RBNZ Hikes Rates as Expected, More Hikes Likely in the Coming Months
Aiswarya Gopan • 2 min read
The RBNZ implemented its first rate hike in seven years earlier today and hinted that there could be more such rate hikes in the coming months to contain the risk of the economy overheating and inflation surging further. New Zealand’s central bank had brought down its official cash rate to 0.25% last year when the COVID-19 pandemic first started and pushed the country into lockdown.
As was widely expected by economists, the RBNZ announced a 25bp rate hike, bringing the cash rate to 0.50%. In addition, policymakers stated that they would plan to withdraw more monetary stimulus measures based on the medium term outlook for inflation and employment within the nation.
New Zealand is one of the first leading economy to announce a rate hike even as other central banks have recently started discussing the need to start pulling back on their stimulus initiatives. With today’s decision, the RBNZ joins the Norges Bank and the Bank of Korea in hiking rates for the first time since the onset of the pandemic.
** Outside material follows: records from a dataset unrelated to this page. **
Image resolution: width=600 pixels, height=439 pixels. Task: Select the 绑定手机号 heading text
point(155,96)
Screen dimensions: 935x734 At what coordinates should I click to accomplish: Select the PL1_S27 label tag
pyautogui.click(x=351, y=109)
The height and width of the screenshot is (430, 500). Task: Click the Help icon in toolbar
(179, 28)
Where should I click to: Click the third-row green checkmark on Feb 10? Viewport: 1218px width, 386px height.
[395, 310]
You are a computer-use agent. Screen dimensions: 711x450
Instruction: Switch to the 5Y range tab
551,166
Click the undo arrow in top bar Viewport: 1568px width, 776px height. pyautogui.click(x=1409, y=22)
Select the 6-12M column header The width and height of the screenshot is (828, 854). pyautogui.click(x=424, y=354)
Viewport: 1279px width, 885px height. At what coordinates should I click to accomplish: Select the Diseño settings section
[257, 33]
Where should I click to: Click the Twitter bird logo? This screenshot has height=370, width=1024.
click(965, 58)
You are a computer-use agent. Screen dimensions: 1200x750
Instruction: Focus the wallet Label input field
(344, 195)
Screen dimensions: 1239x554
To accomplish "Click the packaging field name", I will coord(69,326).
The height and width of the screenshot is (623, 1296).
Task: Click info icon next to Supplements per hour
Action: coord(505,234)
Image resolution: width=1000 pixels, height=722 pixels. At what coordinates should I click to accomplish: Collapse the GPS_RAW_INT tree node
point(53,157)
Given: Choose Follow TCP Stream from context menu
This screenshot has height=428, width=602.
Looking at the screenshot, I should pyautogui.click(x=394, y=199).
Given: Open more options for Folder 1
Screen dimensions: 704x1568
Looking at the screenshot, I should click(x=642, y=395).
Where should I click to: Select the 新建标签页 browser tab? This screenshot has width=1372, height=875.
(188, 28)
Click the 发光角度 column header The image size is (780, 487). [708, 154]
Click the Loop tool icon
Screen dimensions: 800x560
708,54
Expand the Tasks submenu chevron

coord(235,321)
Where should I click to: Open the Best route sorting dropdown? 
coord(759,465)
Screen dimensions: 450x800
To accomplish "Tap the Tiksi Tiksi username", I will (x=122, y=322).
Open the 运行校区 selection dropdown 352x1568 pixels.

Being one of the first countries to successfully contain the spread of the pandemic and reopen its economy, New Zealand has enjoyed a strong rebound from the pandemic-inflicted recession. Economists recently polled by Reuters anticipate more rate hikes in the coming months, which could bring up NZ’s OCR to 1.50% by the end of 2022 and 1.75% by the end of 2023.
Impact on NZD/USD
The New Zealand dollar has not shown much of a reaction to the news and continues to trade just under the $0.70 mark as the rate hike was almost fully priced in by the markets. At the time of writing, NZD/USD is trading at around $
With the RBNZ policy meeting out of the way, NZD/USD traders now shift their attention to the upcoming US NFP data which could drive some volatility in the kiwi. Moves in forex markets have been somewhat muted as investors await US employment data before entering new positions.